Google llc (20240162179). PILLARS AS STOPS FOR PRECISE CHIP-TO-CHIP SEPARATION simplified abstract
Contents
- 1 PILLARS AS STOPS FOR PRECISE CHIP-TO-CHIP SEPARATION
- 1.1 Organization Name
- 1.2 Inventor(s)
- 1.3 PILLARS AS STOPS FOR PRECISE CHIP-TO-CHIP SEPARATION - A simplified explanation of the abstract
- 1.4 Simplified Explanation
- 1.5 Potential Applications
- 1.6 Problems Solved
- 1.7 Benefits
- 1.8 Potential Commercial Applications
- 1.9 Possible Prior Art
- 1.10 Original Abstract Submitted
PILLARS AS STOPS FOR PRECISE CHIP-TO-CHIP SEPARATION
Organization Name
Inventor(s)
Erik Anthony Lucero of Goleta CA (US)
PILLARS AS STOPS FOR PRECISE CHIP-TO-CHIP SEPARATION - A simplified explanation of the abstract
This abstract first appeared for US patent application 20240162179 titled 'PILLARS AS STOPS FOR PRECISE CHIP-TO-CHIP SEPARATION
Simplified Explanation
The patent application describes a stacked device with a quantum information processing device on a first substrate, bonded to a second substrate with bump bonds and pillars providing electrical connections and defining a separation distance.

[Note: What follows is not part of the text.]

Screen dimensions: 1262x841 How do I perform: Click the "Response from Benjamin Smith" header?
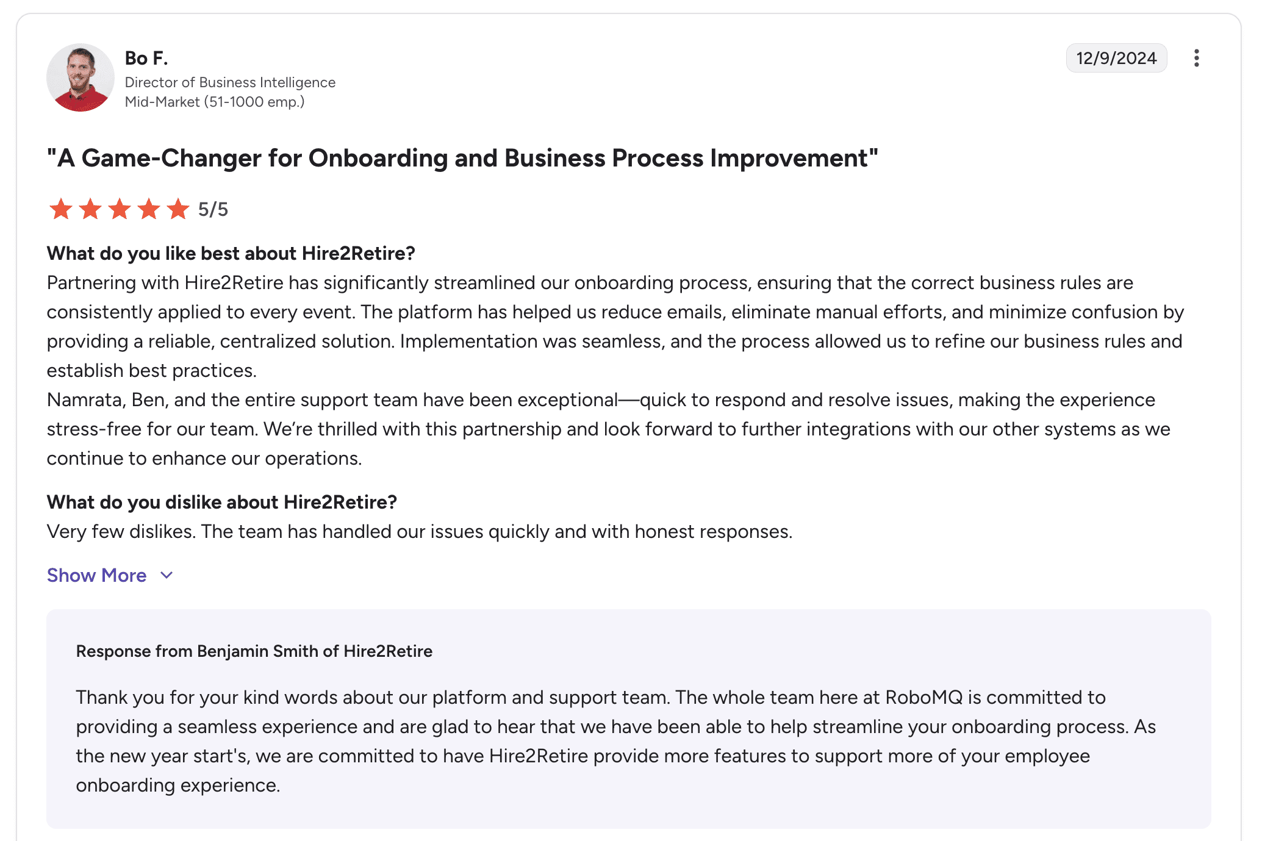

- The device includes a first substrate with a quantum information processing device.
- A second substrate is bonded to the first substrate.
- Multiple bump bonds provide electrical connections between the substrates.

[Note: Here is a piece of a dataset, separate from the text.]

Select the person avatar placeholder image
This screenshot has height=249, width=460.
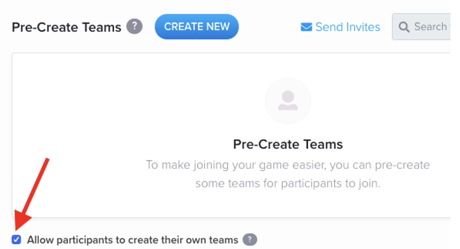tap(288, 101)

- At least one pillar between the substrates defines a separation distance.
- Each pillar has a greater cross-sectional area than each bump bond.
Potential Applications
This technology could be applied in:
- Quantum computing
- Semiconductor manufacturing
- Advanced electronics
Problems Solved
This technology addresses issues such as:
- Ensuring proper electrical connections in stacked devices
- Maintaining precise separation distances between substrates
Benefits
The benefits of this technology include:
- Improved performance of quantum information processing devices
- Enhanced reliability of stacked devices
- Increased efficiency in semiconductor manufacturing processes
Potential Commercial Applications
This technology has potential in various commercial applications, including:
- Quantum computing systems
- High-performance computing devices
- Advanced sensors and detectors
Possible Prior Art
One possible prior art for this technology could be the use of bump bonds and pillars in semiconductor packaging to provide electrical connections and mechanical support between stacked substrates.
Unanswered Questions
How does this technology impact the scalability of quantum computing systems?
This article does not delve into the scalability aspect of quantum computing systems and how this technology may affect it.
What are the environmental implications of using bump bonds and pillars in electronic devices?
The environmental impact of manufacturing and disposing of devices with bump bonds and pillars is not discussed in this article.
Original Abstract Submitted
a stacked device including a first substrate that includes a quantum information processing device, a second substrate bonded to the first substrate, and multiple bump bonds and at least one pillar between the first substrate and the second substrate. each bump bond of the multiple bump bonds provides an electrical connection between the first substrate and the second substrate. at least one pillar defines a separation distance between a first surface of the first substrate and a first surface of the second substrate. a cross-sectional area of each pillar is greater than a cross-sectional area of each bump bond of the multiple bump bonds, where the cross-sectional area of each pillar and of each bump bond is defined along a plane parallel to the first surface of the first substrate or to the first surface of the second substrate.